Я часто впоследствии старался воспроизвести впечатление, произведенное на меня Парижем в эту первую ночь, но вещи, как и люди, имеют, когда мы видим их в первый раз, совершенно своеобразную физиономию, которой мы потом не находим в них. Я не могу воспроизвести Париж, каким я видел его в ночь моего приезда. Это какой-то своеобразный город в тумане, город, через который я проезжал когда-то давно, очень давно, еще в раннем детстве, и в который не возвращался с тех пор.

Помню деревянный мост на темной реке, широкую, пустынную набережную и громадный сад вдоль этой набережной. Мы с минуту постояли у этого сада. За решеткой, которой он был обнесен, смутно обрисовывались домики, лужайки, пруды, деревья, покрытые инеем.

– Это Ботанический сад, – сказал мне Жак. – В нем очень много белых медведей, львов, змей, гиппопотамов…

Из сада доносился запах диких зверей, и по временам раздавался пронзительный крик или глухой рев.
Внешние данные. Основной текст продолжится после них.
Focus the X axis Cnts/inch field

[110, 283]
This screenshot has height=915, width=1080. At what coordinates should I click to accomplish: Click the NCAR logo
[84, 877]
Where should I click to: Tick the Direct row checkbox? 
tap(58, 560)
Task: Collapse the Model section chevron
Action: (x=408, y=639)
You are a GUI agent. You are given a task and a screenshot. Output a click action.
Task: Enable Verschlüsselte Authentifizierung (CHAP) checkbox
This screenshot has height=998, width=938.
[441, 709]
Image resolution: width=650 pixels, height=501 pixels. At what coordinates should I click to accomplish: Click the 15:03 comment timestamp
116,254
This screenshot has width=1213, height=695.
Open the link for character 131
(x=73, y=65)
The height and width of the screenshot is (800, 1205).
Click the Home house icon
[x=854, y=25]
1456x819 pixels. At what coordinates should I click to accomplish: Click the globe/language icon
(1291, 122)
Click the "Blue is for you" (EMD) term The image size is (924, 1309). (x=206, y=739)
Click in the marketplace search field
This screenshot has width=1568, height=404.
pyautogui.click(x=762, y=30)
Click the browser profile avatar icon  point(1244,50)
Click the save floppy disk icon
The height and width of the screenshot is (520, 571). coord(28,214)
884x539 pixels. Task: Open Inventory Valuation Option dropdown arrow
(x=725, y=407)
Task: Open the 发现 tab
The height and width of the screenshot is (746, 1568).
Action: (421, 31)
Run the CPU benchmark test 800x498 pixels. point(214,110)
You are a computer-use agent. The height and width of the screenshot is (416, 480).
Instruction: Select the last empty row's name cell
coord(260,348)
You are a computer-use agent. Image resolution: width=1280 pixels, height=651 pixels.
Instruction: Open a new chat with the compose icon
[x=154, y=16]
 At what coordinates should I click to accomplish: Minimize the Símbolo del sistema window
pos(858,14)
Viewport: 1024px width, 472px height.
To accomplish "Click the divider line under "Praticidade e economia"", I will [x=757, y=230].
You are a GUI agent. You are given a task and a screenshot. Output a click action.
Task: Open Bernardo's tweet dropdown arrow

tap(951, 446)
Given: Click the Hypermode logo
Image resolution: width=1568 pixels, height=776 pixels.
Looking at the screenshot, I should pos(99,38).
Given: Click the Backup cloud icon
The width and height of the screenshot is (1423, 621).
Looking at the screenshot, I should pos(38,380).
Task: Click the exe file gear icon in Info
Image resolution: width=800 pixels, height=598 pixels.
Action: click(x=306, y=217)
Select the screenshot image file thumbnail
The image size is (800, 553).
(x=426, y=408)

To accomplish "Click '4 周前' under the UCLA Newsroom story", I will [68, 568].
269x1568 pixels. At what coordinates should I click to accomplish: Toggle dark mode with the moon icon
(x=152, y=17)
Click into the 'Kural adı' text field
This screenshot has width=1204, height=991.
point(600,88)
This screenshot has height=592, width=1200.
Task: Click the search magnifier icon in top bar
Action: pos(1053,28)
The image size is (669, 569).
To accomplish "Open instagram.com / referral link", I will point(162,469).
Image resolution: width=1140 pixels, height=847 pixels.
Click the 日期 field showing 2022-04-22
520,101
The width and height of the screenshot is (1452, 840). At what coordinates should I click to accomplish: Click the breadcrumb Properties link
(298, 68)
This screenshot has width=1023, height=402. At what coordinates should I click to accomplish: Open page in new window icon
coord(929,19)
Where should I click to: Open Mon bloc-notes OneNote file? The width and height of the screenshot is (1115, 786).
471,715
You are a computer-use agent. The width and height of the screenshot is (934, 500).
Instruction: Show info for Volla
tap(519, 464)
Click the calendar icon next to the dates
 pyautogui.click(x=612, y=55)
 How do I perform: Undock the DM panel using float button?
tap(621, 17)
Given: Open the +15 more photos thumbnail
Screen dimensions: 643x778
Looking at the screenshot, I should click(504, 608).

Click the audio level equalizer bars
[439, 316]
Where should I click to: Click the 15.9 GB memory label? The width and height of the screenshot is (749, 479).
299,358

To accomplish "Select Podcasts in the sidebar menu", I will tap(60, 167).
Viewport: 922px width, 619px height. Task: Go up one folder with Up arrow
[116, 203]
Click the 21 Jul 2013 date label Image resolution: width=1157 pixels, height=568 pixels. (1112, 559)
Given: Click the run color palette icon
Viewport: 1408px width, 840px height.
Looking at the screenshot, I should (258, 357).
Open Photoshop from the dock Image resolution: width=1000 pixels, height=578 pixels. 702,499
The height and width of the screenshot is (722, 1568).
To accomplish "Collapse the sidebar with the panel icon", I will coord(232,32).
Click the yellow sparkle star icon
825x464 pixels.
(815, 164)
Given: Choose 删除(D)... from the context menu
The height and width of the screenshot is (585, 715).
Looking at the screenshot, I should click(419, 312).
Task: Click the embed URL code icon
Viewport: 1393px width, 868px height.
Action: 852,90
Прижавшись к Жаку, я смотрел сквозь решетку и, смешивая в одном чувстве страха неведомый Париж и таинственный сад, я представлял себе, что попал в большую, темную пещеру, полную диких зверей, готовых броситься на меня. К счастью, я был не один. Жак мог защитить меня… Жак, милый Жак! О, если бы ты всегда был со мною!

Мы шли долго, очень долго по темным, бесконечным улицам. Наконец, Жак остановился у какой-то церкви.

– Вот мы и в Сен-Жермен де-Пре, – сказал он. – Наша комната там наверху.

– ?… На колокольне?

– Да, на колокольне… Это очень удобно, всегда знаешь часы.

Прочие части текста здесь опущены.